═══ Data records ═══
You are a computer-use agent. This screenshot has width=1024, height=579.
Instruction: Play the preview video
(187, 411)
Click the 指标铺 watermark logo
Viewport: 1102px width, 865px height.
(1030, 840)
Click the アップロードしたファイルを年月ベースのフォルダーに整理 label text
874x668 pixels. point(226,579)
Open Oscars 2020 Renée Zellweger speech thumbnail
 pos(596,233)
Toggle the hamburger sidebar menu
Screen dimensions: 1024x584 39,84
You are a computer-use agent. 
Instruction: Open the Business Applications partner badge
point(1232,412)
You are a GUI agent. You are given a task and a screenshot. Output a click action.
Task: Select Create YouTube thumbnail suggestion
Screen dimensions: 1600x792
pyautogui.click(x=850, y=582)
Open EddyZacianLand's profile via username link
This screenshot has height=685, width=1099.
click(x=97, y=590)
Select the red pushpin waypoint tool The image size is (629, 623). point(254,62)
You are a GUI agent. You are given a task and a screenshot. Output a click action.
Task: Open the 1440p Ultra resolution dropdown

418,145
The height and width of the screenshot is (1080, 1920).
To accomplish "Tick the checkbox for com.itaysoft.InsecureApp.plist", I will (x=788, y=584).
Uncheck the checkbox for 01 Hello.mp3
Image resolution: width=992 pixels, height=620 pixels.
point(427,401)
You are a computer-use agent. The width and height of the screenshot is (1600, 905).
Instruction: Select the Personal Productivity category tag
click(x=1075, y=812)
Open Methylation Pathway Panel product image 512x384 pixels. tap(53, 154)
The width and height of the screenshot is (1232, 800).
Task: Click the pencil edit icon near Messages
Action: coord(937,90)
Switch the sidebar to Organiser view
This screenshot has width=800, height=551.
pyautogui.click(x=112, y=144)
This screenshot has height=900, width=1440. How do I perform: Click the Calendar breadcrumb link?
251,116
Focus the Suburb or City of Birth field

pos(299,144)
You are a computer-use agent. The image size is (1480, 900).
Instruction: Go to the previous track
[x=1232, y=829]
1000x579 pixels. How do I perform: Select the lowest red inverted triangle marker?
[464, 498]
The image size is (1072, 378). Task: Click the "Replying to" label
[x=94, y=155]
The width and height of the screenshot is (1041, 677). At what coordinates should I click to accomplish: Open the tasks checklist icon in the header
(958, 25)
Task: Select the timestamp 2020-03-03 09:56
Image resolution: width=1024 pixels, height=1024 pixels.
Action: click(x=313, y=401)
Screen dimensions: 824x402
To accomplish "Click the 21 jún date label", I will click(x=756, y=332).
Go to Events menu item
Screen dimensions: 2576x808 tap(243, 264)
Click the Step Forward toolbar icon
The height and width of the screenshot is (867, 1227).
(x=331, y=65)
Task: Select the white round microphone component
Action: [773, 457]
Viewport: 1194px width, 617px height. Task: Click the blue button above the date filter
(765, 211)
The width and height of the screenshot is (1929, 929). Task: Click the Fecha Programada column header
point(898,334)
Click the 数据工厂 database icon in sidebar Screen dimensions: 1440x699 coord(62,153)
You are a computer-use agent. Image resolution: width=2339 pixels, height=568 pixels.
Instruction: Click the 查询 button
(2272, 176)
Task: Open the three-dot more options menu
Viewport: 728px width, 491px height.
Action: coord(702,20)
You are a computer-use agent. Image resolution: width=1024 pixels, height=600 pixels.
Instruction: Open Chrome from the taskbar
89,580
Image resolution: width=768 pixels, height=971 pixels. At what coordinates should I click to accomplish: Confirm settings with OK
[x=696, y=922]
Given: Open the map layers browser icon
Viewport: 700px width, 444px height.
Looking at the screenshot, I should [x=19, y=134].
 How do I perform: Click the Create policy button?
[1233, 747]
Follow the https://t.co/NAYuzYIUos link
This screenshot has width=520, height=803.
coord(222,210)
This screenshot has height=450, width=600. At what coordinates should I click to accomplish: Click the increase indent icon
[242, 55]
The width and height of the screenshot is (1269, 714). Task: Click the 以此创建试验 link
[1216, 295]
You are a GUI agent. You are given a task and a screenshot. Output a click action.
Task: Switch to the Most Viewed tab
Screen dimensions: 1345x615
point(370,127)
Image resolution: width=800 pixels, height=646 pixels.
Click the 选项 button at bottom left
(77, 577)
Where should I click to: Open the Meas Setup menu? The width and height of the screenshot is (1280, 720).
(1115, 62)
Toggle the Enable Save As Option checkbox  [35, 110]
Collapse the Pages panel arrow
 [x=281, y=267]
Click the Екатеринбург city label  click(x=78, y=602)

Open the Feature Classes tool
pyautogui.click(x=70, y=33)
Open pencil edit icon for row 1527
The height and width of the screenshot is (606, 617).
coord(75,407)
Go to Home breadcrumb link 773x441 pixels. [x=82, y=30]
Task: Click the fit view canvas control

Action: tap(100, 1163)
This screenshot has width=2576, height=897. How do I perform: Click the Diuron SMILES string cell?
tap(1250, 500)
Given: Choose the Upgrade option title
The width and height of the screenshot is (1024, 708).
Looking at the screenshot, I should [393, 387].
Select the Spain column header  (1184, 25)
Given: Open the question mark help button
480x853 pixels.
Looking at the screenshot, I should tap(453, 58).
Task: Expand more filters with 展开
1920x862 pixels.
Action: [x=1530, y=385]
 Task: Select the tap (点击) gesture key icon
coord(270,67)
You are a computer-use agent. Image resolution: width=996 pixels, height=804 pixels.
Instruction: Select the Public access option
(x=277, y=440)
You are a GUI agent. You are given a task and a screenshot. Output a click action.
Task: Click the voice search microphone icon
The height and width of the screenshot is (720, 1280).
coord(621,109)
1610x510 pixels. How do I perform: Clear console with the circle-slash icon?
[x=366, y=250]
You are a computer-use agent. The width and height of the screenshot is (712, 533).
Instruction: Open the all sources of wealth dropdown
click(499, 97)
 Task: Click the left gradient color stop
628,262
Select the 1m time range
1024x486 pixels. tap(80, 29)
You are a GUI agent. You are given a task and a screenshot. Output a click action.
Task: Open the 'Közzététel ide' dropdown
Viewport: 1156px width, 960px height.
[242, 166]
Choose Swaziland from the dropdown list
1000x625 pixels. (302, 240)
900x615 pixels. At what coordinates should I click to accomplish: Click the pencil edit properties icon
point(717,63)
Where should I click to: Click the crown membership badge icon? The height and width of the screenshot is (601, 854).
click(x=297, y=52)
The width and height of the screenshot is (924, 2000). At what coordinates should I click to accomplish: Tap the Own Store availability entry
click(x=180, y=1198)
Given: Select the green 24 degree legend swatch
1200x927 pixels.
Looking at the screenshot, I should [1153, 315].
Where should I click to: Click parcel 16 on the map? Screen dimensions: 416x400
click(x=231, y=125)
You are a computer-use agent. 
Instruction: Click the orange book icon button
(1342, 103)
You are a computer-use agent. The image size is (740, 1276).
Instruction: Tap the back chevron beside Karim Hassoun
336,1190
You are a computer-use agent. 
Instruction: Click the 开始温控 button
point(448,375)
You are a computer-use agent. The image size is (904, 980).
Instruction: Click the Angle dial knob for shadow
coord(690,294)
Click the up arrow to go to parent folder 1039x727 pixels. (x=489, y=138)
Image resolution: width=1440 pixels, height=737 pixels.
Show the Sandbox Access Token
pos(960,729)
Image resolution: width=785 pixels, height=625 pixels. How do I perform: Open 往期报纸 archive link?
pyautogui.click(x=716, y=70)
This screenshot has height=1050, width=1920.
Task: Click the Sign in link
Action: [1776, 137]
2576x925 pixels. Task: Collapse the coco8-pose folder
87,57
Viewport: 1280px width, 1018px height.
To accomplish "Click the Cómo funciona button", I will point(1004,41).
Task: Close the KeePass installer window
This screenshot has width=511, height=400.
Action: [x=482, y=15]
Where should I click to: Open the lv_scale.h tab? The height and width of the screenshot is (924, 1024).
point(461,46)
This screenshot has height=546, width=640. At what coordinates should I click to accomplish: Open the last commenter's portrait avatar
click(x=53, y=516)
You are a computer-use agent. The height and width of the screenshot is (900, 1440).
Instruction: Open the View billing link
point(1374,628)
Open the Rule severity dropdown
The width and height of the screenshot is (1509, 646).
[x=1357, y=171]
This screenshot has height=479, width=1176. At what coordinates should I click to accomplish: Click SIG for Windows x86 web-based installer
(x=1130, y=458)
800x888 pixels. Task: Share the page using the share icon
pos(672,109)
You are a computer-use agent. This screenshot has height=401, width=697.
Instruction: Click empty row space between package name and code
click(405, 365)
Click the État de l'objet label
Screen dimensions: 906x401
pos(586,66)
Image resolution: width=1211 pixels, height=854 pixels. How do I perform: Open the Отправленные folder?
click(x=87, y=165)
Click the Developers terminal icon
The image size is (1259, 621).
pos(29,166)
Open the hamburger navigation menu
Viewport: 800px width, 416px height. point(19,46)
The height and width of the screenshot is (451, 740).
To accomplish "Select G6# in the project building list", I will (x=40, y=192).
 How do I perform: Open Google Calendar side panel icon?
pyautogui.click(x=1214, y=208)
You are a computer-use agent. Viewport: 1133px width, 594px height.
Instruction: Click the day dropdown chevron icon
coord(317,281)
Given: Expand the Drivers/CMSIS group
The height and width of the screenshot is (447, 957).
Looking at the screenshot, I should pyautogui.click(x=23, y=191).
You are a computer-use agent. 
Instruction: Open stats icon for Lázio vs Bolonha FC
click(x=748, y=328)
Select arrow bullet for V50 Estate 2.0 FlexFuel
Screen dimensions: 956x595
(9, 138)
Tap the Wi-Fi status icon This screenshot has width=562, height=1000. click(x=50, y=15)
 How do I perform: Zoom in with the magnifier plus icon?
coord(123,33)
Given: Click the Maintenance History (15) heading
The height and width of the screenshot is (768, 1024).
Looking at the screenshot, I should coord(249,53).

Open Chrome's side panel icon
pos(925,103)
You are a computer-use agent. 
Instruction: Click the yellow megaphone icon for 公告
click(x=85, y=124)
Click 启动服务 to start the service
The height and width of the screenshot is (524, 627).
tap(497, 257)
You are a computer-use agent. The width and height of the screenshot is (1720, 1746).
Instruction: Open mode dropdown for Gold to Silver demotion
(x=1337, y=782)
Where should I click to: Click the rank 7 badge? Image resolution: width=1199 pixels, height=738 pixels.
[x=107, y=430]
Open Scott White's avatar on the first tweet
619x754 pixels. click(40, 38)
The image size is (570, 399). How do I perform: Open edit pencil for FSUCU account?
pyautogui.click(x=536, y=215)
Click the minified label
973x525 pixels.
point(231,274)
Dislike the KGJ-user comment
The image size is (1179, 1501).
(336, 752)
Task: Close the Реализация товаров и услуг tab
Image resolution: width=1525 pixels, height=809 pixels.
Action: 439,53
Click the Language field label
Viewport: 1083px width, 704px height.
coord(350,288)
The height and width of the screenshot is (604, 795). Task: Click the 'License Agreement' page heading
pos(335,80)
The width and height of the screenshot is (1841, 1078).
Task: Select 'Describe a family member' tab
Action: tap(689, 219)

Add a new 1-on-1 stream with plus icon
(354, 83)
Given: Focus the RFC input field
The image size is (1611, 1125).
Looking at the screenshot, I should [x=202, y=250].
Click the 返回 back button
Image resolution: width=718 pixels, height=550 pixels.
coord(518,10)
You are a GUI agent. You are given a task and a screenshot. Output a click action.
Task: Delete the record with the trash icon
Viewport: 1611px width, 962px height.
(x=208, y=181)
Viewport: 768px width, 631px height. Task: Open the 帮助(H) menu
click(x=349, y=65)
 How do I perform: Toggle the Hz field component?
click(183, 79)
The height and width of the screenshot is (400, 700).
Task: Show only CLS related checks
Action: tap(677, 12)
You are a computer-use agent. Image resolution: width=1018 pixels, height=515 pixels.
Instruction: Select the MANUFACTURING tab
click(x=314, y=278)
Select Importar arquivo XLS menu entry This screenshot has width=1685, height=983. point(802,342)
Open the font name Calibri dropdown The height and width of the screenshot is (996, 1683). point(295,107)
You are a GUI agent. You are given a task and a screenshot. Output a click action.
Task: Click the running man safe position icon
═══
→ Problem requirements
Every line in the data that holds the string "Close" should be copied.

→ Expected answer
Task: Close the KeePass installer window
Task: Close the Реализация товаров и услуг tab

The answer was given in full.